• **Task description**: From the data below, repeat exactly the lines from the line with "The width and height of the screenshot is (1359, 648)." to the line with "Collapse the Lista", both included.

• **Data listing**:
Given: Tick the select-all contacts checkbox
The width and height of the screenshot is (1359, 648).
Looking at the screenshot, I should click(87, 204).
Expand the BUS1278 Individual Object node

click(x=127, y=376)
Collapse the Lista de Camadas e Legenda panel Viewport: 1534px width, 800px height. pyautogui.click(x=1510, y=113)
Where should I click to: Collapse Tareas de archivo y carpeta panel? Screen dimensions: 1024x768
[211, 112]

==

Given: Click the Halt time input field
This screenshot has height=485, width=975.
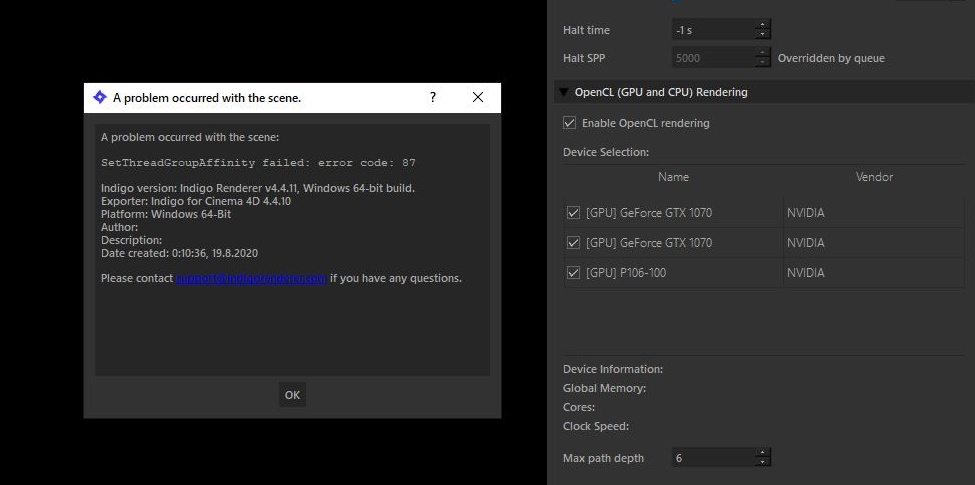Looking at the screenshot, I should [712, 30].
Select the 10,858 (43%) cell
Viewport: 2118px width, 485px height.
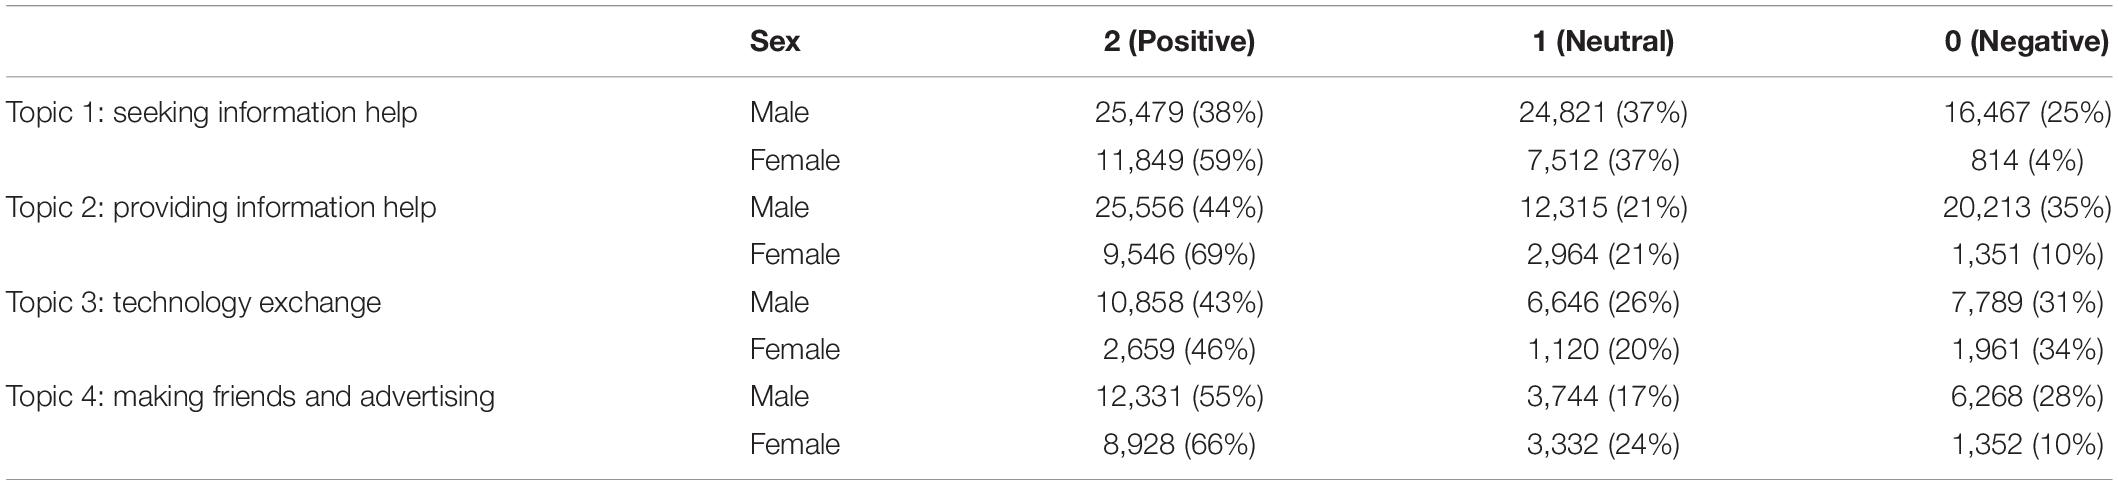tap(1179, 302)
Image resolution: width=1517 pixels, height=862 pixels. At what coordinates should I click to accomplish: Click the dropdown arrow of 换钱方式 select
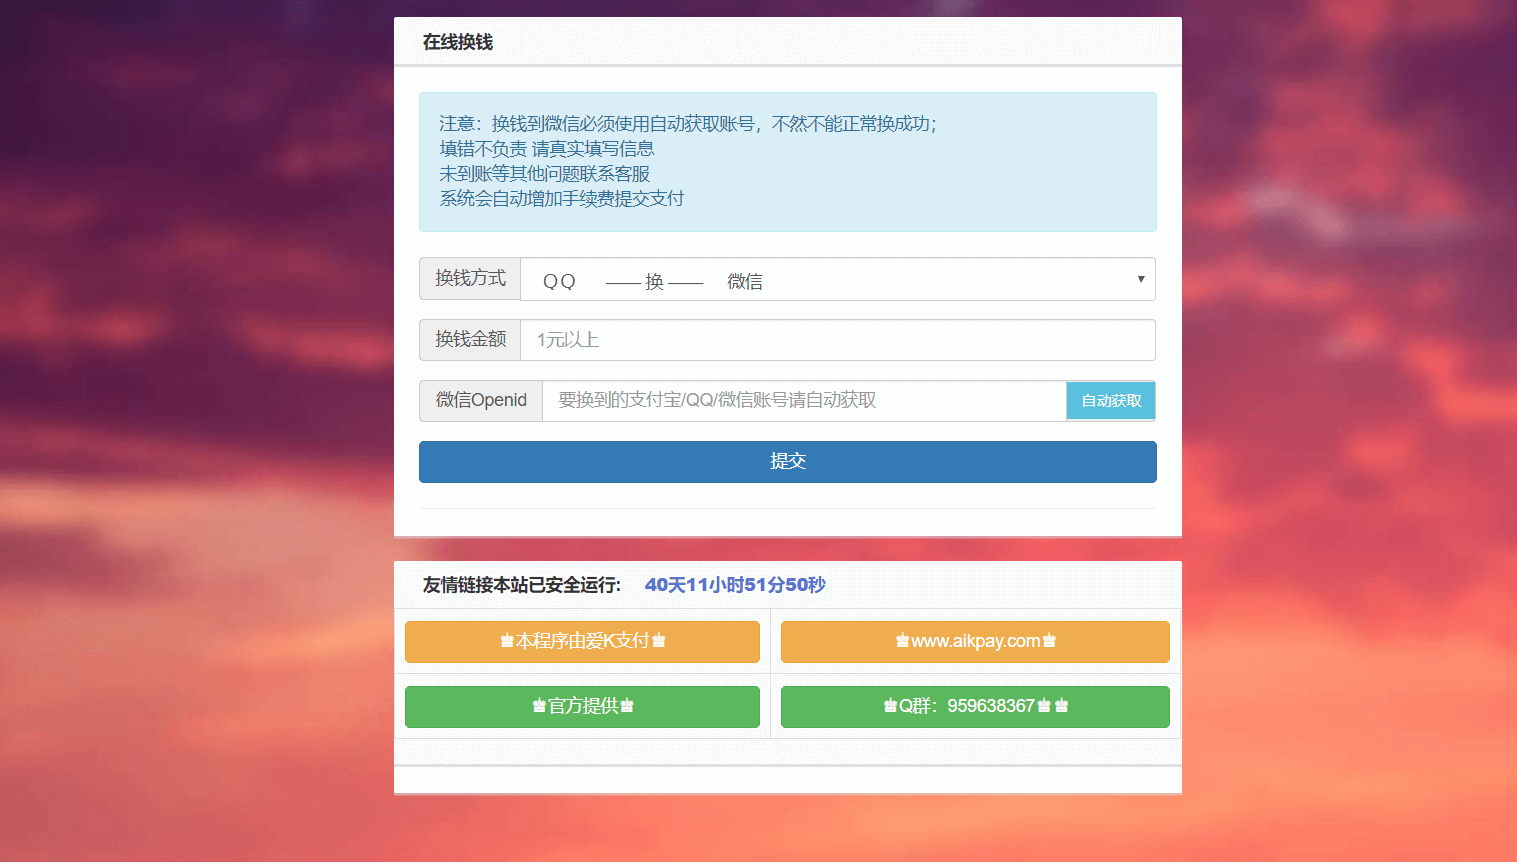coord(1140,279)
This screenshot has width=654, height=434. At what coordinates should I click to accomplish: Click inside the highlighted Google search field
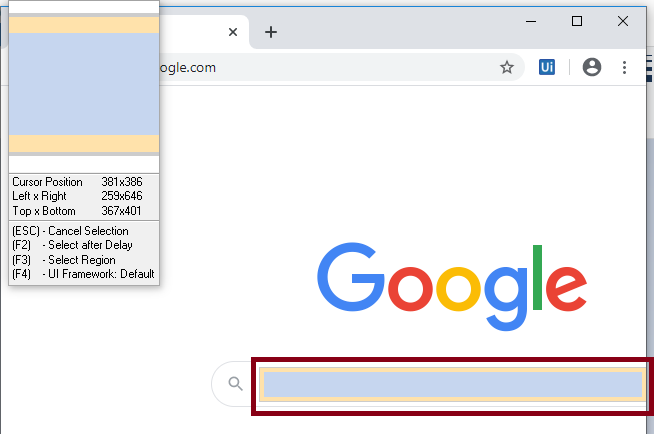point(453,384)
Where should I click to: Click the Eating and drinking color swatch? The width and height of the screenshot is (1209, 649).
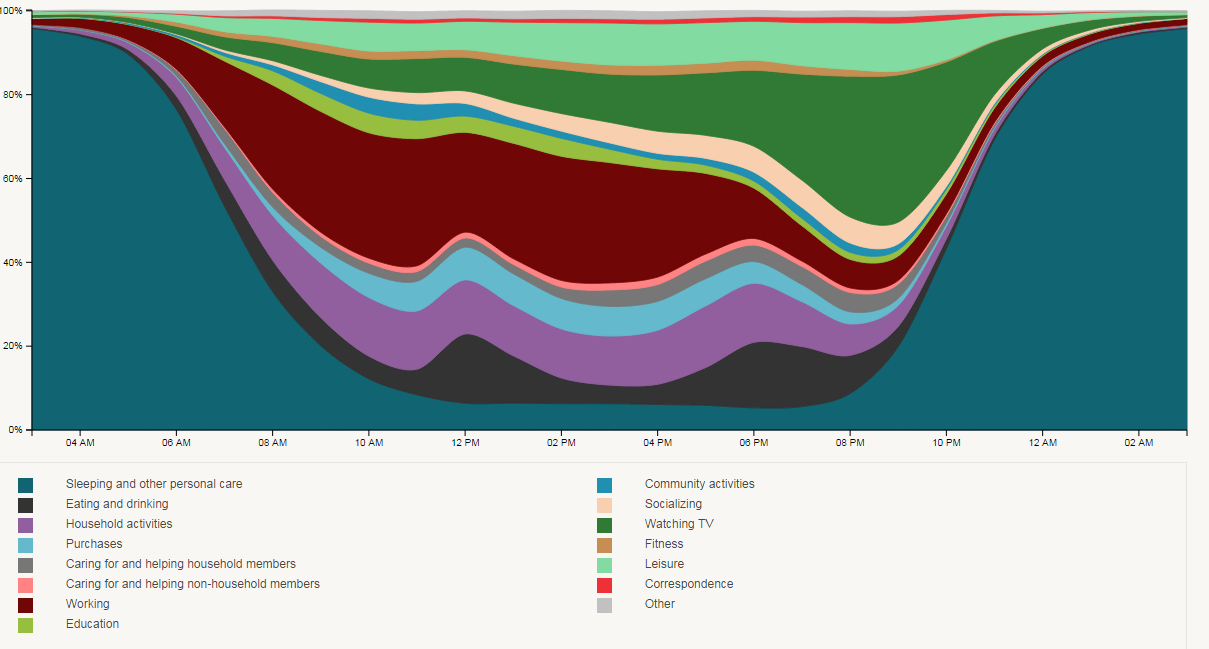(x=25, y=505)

• **Expected output**:
The width and height of the screenshot is (1359, 648).
Looking at the screenshot, I should click(87, 204).
Expand the BUS1278 Individual Object node

click(x=127, y=376)
Collapse the Lista de Camadas e Legenda panel Viewport: 1534px width, 800px height. pyautogui.click(x=1510, y=113)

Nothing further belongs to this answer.